Si recuerdan, el evangelio dominical de la semana pasada tenía como protagonista a un publicano. El evangelio este domingo también. Del publicano de la semana pasada no teníamos mayores datos, solo que sabía orar con humildad (Cf. Lc 18,13). Pero, del personaje de la lectura de esta semana, sí sabemos mucho: sabemos que se llamaba Zaqueo y que era natural de Jericó, que era el jefe de los cobradores de impuestos, que era muy rico y que era de baja estatura (Cf. Lc 19,2-3). Estos datos no son menores porque no solo describen al susodicho por fuera, sino que grafican cómo era en su interior: como casi todos los publicanos de su época, era ladrón y corrupto; solo vivía para acumular dinero; precisamente toda su riqueza venía de lo que le robaba a la pobre gente. Es por eso que san Lucas, con doble intención, nos dice que Zaqueo era de “baja estatura”, no solo física, sino también espiritual, y que su pequeñez le impedía ver a Jesús (Cf. Lc 19,3b). Suele pasar lo mismo con todos los que tenemos el espíritu “chato” por dedicar nuestra vida a acumular bienes, a gastarlos inútilmente, olvidando el deber de caridad con los que sufren. Todo esto hace que sea muy difícil ver a Jesús que, por otro lado, siempre está cerca.

Sin embargo, algo bueno tenía Zaqueo, algo muy pequeño, pero es algo.
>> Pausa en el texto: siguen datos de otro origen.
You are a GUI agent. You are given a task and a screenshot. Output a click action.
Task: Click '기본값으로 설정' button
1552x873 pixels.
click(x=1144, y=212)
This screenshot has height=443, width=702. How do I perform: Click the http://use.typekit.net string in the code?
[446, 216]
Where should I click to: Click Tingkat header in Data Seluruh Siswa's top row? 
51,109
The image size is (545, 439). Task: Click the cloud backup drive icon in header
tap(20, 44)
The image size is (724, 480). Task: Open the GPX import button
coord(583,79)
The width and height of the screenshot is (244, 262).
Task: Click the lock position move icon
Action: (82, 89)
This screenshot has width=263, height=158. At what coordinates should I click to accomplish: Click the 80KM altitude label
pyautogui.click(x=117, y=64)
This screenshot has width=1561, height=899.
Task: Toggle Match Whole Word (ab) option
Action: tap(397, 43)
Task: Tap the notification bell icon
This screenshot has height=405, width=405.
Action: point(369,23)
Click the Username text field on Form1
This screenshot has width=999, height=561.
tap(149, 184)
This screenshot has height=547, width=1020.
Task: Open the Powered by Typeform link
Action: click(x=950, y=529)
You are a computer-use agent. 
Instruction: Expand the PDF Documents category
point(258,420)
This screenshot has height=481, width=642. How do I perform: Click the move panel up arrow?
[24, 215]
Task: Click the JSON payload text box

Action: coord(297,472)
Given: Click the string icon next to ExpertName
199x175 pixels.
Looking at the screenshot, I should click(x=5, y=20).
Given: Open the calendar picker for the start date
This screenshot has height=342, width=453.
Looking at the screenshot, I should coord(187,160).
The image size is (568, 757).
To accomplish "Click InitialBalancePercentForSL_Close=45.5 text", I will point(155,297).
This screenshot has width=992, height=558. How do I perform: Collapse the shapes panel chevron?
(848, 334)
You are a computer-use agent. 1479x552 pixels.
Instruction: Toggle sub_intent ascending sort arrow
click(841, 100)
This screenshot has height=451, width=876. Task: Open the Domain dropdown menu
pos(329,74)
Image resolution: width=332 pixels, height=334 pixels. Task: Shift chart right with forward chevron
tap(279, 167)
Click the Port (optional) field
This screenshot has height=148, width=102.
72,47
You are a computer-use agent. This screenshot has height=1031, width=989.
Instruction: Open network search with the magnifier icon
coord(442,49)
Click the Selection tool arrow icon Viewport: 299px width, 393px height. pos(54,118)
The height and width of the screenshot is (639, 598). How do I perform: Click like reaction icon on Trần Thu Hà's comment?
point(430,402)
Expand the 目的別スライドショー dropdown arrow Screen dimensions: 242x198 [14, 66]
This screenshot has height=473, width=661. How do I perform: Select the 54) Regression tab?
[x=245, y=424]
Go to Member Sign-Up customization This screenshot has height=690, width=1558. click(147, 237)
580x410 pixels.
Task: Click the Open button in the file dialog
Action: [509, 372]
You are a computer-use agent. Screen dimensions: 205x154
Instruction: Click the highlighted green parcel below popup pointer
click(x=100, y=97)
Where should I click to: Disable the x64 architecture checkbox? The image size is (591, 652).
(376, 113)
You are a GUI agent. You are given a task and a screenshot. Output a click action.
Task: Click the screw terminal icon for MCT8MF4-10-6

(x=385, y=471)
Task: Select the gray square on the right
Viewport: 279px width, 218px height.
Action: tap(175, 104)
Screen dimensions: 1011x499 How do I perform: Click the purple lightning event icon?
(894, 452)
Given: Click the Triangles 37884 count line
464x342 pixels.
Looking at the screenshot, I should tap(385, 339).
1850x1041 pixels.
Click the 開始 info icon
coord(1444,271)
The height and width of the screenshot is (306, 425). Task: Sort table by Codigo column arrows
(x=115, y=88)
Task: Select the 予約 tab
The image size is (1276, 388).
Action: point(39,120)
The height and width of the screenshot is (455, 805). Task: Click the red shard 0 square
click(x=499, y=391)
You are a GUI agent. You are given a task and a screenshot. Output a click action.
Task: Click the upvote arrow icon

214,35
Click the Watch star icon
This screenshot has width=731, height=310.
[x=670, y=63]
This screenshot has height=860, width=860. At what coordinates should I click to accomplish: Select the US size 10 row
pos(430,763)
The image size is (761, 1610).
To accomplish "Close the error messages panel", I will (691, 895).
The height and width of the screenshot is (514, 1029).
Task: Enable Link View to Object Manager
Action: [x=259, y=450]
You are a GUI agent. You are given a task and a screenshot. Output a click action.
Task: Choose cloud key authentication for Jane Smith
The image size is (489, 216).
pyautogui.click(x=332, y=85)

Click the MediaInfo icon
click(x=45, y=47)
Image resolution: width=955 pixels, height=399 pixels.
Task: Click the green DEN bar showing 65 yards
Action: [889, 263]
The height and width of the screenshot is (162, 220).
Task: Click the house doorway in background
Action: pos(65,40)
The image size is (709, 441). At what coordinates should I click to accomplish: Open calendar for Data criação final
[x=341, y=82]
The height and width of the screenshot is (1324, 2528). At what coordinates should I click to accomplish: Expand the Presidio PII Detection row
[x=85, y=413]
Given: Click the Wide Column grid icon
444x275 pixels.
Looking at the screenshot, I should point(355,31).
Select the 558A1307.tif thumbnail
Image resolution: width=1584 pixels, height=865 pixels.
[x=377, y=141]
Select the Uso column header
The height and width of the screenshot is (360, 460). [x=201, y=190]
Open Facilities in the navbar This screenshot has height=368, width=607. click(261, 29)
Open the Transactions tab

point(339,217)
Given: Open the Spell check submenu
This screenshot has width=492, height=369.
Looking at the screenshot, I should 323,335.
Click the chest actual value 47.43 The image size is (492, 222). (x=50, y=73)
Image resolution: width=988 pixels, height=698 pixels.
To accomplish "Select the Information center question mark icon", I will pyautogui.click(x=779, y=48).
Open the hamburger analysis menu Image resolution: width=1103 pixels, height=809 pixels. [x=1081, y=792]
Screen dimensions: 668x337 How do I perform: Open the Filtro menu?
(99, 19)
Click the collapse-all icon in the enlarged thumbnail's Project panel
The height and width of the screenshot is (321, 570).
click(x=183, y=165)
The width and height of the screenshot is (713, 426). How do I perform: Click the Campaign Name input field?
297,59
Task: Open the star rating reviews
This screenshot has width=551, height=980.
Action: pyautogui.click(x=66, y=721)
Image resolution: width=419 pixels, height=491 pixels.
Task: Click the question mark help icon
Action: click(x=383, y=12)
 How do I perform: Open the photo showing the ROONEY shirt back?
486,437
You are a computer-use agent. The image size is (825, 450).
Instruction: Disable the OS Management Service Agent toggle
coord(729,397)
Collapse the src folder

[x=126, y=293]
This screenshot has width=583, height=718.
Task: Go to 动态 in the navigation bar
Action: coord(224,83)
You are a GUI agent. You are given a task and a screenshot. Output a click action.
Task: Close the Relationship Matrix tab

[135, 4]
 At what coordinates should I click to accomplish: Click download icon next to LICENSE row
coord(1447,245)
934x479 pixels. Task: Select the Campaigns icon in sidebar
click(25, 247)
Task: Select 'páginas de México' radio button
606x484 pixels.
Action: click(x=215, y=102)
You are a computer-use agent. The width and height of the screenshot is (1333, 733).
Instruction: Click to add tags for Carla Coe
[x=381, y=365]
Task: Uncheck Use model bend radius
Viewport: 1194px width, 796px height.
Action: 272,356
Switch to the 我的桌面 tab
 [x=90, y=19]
Nos dice el evangelio que Zaqueo “quería ver a Jesús” y que cuando se enteró que el Señor estaba atravesando la ciudad, se subió a un árbol solo para verlo (Cf. Lc 19,4). Suponemos que Zaqueo había oído hablar sobre Jesús, sobre sus milagros y palabras, y que por eso le nació un pequeño interés por encontrarlo. Ese pequeño interés por encontrarse con Jesús fue lo que al final terminó salvándolo. Jesús, por su parte, al pasar cerca del árbol donde estaba subido Zaqueo, lo mira y le dice: “Zaqueo, baja en seguida, pues hoy tengo que quedarme en tu casa” (Cf. Lc 19,5). Si somos muy observadores, nos daremos cuenta que, en esta historia, en realidad el que busca a Zaqueo es Jesús. Zaqueo, más bien, debió sorprenderse de que el Señor lo mirara, lo llamara por su nombre y se autoinvitara a cenar. Se había producido un gran encuentro entre dos personas que se buscaron y el resultado estaba por venir.

Sabemos que Zaqueo se llenó de alegría cuando Jesús le habló y que lo recibió con gusto en su casa (Cf. Lc 19,6). Pero esta emoción iba a ir más allá cuando, una vez cenados, Zaqueo dijo resueltamente: “Señor, voy a dar la mitad de mis bienes a los pobres, y a quien le haya exigido algo injustamente le devolveré cuatro veces más” (Lc 19,8). Quien en un principio les robaba a los pobres, ahora les devolvía lo suyo y mucho más. ¿Qué había pasado con Zaqueo? ¿Por qué este cambio tan brusco y radical? La respuesta es muy sencilla: Zaqueo se había encontrado con Jesús y éste “entró en su casa”, es decir, en su corazón, produciéndole un cambio en su manera de pensar y de vivir, o sea, una conversión.

Este encuentro entre Zaqueo y Jesús describe muy bien nuestro itinerario cristiano. Sabemos que Jesús siempre está cerca de nosotros buscándonos porque quiere encontrarse con nosotros y “entrar en nuestra casa”, es decir, en lo más íntimo que tenemos: nuestro corazón. Pero Jesús nunca fuerza, sino que espera de nosotros un mínimo de interés por él. Cuando nosotros nos decidimos por también buscarlo, se produce este encuentro maravilloso; y el resultado es siempre un cambio de vida, porque cuando Jesús entra en el corazón nunca lo deja igual, sino que lo renueva, lo sana y lo salva si estaba perdido. A esto se le llama conversión.

La invitación, pues, está dada: busquemos a ese Jesús que desde hace mucho tiempo nos está buscando. Hagamos lo posible por cruzarnos con su mirada, desde subirnos a un árbol hasta acudir al confesionario. Recordémoslo siempre: solo hacen falta que las dos voluntades se junten para volver a escuchar: “Hoy ha llegado la salvación a esta casa” (Lc 19,9).